EXERCISE » Please rewrite the records below, everything from the line containing "At what coordinates should I click to accomplish: Expand" down to the line containing "[x=1528, y=317]", with both of those lines included, as a JSON list of strings. Use one string per line and leave out blank lines.
————
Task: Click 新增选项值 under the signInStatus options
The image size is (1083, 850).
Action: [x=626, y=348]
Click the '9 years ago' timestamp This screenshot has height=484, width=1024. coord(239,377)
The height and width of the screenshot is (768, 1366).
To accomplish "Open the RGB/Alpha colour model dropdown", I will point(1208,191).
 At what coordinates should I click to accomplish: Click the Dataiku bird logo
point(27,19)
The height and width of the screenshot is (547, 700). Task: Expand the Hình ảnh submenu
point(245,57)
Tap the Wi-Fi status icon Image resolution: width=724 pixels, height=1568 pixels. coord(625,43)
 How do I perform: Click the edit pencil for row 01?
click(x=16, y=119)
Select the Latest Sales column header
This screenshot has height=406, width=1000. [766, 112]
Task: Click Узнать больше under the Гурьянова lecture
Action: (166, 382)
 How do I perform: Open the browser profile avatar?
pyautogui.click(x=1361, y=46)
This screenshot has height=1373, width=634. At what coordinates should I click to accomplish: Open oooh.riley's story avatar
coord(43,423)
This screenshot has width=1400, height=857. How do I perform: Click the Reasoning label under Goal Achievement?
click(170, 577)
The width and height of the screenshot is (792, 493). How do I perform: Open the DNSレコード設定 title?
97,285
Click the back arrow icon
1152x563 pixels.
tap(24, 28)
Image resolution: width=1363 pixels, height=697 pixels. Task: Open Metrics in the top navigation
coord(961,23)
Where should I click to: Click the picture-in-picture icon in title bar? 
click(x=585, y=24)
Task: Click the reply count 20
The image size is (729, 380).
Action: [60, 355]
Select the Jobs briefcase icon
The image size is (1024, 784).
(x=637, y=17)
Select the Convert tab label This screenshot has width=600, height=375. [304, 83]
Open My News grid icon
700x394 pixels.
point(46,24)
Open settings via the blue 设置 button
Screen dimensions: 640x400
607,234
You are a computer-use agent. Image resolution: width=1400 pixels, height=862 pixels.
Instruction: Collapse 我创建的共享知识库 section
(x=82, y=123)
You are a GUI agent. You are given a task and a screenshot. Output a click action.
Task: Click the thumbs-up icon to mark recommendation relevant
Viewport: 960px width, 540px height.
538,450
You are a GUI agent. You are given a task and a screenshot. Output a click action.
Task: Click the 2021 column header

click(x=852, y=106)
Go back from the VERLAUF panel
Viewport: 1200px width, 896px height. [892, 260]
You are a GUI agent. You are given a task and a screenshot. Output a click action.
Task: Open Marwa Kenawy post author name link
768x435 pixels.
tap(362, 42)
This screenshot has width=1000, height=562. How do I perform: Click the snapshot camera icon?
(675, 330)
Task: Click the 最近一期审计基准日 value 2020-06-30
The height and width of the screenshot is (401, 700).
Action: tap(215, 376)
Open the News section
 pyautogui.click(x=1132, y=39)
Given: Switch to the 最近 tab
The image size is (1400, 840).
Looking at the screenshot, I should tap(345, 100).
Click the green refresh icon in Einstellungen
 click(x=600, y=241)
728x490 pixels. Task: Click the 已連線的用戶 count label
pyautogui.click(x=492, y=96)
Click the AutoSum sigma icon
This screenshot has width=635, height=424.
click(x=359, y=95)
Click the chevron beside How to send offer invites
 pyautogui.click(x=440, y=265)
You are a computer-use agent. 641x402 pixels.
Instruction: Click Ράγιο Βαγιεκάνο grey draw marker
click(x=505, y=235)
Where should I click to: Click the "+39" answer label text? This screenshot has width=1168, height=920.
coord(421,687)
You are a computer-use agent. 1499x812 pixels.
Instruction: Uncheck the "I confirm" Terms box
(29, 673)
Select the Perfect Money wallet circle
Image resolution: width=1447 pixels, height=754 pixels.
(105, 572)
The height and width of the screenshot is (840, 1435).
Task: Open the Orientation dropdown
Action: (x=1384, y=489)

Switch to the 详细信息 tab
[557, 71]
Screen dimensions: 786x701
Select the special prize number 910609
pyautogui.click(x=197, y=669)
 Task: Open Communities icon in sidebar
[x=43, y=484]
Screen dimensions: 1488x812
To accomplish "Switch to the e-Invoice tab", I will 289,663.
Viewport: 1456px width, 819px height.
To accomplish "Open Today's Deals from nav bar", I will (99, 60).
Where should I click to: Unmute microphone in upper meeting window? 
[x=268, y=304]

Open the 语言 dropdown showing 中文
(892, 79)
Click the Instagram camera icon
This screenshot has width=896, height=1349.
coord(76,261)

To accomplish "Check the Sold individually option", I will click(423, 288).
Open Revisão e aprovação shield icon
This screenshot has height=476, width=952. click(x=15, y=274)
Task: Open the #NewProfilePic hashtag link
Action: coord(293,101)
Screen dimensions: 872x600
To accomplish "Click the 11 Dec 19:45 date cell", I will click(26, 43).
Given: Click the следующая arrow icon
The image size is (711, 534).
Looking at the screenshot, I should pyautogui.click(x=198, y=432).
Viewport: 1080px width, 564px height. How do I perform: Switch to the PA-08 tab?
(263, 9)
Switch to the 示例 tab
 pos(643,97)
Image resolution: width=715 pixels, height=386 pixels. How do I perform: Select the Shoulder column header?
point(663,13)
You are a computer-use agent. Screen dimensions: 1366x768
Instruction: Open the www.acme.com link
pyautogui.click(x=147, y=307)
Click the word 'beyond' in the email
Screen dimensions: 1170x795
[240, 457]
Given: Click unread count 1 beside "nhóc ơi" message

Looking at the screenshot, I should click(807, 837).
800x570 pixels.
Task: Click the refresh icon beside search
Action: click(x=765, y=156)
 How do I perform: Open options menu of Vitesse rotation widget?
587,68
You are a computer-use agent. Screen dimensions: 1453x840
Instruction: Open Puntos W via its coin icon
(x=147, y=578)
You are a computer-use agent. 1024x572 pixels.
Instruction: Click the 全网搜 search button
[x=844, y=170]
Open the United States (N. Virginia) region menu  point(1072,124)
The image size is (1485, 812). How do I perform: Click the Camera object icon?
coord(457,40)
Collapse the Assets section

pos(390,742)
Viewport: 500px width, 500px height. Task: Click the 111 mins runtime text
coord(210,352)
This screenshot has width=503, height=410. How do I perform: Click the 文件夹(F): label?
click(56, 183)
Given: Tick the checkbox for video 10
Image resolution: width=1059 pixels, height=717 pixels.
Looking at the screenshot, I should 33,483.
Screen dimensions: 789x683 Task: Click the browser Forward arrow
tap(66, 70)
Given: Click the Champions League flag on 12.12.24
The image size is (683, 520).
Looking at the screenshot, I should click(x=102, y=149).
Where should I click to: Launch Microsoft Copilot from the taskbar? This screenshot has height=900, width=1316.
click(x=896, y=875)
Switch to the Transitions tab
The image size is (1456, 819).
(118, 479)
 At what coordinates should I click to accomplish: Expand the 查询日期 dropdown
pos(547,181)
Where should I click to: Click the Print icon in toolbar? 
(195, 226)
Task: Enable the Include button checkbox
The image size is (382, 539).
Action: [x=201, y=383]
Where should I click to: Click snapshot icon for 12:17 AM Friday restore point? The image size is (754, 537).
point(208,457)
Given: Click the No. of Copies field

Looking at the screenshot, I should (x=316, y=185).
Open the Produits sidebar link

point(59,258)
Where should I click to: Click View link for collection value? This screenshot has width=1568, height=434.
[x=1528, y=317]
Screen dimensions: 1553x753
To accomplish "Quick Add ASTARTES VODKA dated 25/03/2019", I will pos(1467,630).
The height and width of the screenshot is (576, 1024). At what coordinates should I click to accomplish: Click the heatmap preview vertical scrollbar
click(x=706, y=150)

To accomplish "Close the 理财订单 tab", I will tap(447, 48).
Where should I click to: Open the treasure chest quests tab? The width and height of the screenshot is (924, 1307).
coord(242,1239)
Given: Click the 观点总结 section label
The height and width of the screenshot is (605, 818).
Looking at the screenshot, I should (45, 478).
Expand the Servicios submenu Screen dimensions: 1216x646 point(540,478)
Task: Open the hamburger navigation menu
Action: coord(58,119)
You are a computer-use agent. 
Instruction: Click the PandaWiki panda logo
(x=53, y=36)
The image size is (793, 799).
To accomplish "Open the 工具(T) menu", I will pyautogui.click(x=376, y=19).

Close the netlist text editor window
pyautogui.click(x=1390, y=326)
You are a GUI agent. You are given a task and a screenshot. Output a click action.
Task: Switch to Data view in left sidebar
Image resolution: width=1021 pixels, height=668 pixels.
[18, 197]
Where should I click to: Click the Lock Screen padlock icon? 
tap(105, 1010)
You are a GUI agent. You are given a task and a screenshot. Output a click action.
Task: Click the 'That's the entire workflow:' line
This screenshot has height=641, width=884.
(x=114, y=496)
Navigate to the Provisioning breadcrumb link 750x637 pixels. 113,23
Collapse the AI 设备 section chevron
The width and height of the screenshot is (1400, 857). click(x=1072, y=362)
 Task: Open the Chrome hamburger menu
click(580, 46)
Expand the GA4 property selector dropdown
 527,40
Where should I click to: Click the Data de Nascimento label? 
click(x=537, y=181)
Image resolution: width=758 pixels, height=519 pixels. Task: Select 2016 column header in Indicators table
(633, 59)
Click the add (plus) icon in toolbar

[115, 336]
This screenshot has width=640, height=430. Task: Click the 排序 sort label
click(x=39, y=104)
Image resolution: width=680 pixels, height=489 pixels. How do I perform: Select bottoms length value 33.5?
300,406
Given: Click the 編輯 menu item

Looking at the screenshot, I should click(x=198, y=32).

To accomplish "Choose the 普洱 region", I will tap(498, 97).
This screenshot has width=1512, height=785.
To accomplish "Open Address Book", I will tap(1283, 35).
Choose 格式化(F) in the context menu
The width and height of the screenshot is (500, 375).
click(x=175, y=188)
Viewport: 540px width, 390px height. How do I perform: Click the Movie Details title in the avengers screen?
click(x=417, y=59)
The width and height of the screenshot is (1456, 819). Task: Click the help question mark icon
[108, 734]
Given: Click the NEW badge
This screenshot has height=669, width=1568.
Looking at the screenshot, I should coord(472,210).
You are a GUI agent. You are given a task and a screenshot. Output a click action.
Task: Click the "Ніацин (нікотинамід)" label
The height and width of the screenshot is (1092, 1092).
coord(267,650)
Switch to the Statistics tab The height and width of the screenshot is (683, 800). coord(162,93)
————
CORRECT RESULT »
[
  " At what coordinates should I click to accomplish: Expand the 查询日期 dropdown",
  "pos(547,181)",
  "Where should I click to: Click the Print icon in toolbar? ",
  "(195, 226)",
  "Task: Enable the Include button checkbox",
  "The image size is (382, 539).",
  "Action: [x=201, y=383]",
  "Where should I click to: Click snapshot icon for 12:17 AM Friday restore point? The image size is (754, 537).",
  "point(208,457)",
  "Given: Click the No. of Copies field",
  "Looking at the screenshot, I should (x=316, y=185).",
  "Open the Produits sidebar link",
  "point(59,258)",
  "Where should I click to: Click View link for collection value? This screenshot has width=1568, height=434.",
  "[x=1528, y=317]"
]